Nobel laureates Abhijit Banerjee and Esther Duflo call for a rethink on NRC, Citizenship Act
The CAA and the NRC introduce ‘meddlesome officialdom into a question as fundamental to people’s lives as citizenship’, they said in an article.
The amended Citizenship Act and the proposed nationwide National Register of Citizens are not signs of minimal government or maximal governance, Nobel laureates Abhijit Banerjee and Esther Duflo said in an article in The Indian Express published on Thursday.
Instead, the CAA and the NRC introduce “meddlesome officialdom into a question as fundamental to people’s lives as citizenship”, they said. “If you are not citizen of the country where you have lived all your life, and no one else wants you, who are you? And it is what many young people are upset about.”
Banerjee and Duflo, who are married to each other, co-founded the Abdul Latif Jameel Poverty Action Lab in 2013, and teach at the Massachusetts Institute of Technology. They won the Nobel Prize for economics in 2019, along with Michael Kremer.
“But there is something else that the government should worry about here,” the article said. “In all of this conversation about citizenship, it seems to take as given that immigrants are a problem.” The economists argued that there was no case against low-skilled economic migrants. Instead, all the evidence suggested that “even after large bouts of low-skilled migration, the earnings of other low-skilled migrants are unaffected”. This was partly because economic migrants take up any job that they get and partly because they not only sell labour but also buy things with their earnings.
They added that the real challenge was for the middle class since they would worry that the economic migrants will take away what they perceive as theirs – a local government job. “But it is a sign of our poor governance that government jobs are as much of a windfall as they are now — the fact that in 2019, 19 million Indians applied for 63,000 low-level jobs in the railways, should tell us we are getting something very wrong,” the article said.

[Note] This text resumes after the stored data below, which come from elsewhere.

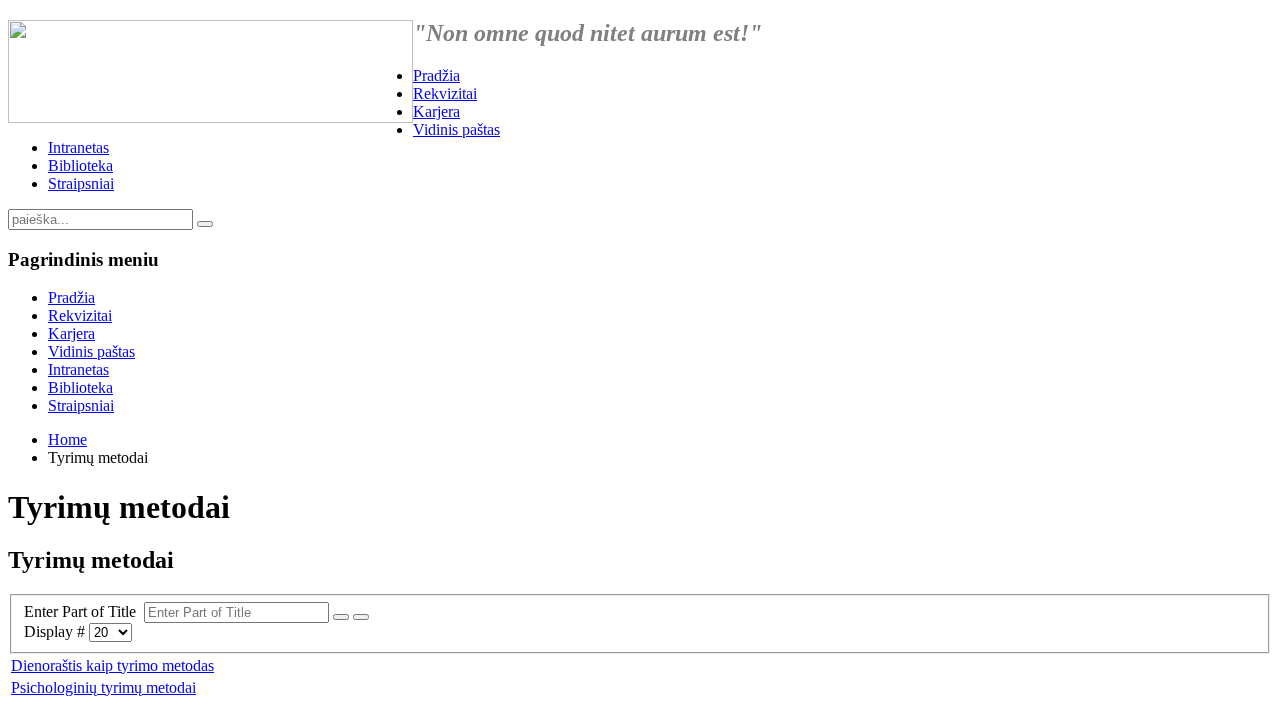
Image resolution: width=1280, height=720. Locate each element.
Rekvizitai (445, 93)
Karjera (436, 111)
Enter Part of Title (84, 611)
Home (67, 439)
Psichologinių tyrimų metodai (103, 687)
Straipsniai (81, 183)
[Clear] (361, 617)
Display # (56, 631)
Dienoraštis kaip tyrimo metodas (112, 665)
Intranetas (78, 147)
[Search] (341, 617)
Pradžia (436, 75)
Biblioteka (80, 165)
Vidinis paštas (456, 129)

“But more importantly, the same questions about economic justice for the local population, if not confronted now, will arise (and have already arisen) everywhere in India, in an ever more fractal way,” the article added. “Are Tamil-speaking children of Bengali Hindu migrants to Chennai entitled to jobs in the state government? How about the Marathi-speaking children from Bihar, who grew up in Maharashtra?”
“Paranoia about immigration is a genie that needs to be put back in the bottle as soon as possible,” the Nobel laureates said, adding that to do this, India must open its doors to all and embrace its vision of being “one of the mother lodes” of civilisation. “Why not open our doors to everyone who signs up in our national mission of being democratic, open, tolerant and inclusive?”
Why should India not open its doors for Ahmadis, who are persecuted in Pakistan, or Hindu Tamils from Sri Lanka, they asked. “We have 1.3 billion people — a few more millions would disappear in a flash in to that melting pot. And we would really be a lodestar for the world.”
The Citizenship Amendment Act, approved by Parliament on December 11, provides citizenship to refugees from six minority religious communities from Bangladesh, Afghanistan and Pakistan, provided they have lived in India for six years and entered the country by December 31, 2014. The Act has been widely criticised for excluding Muslims.
The National Register of Citizens is a proposed nationwide exercise to identify undocumented migrants. It was carried out in Assam earlier this year. Its final list excluded 19 lakh people, or 6% of the state’s population.
There have been massive protests against the Citizenship Amendment Act and the proposed NRC across India over the past month, resulting in the deaths of at least 26 people.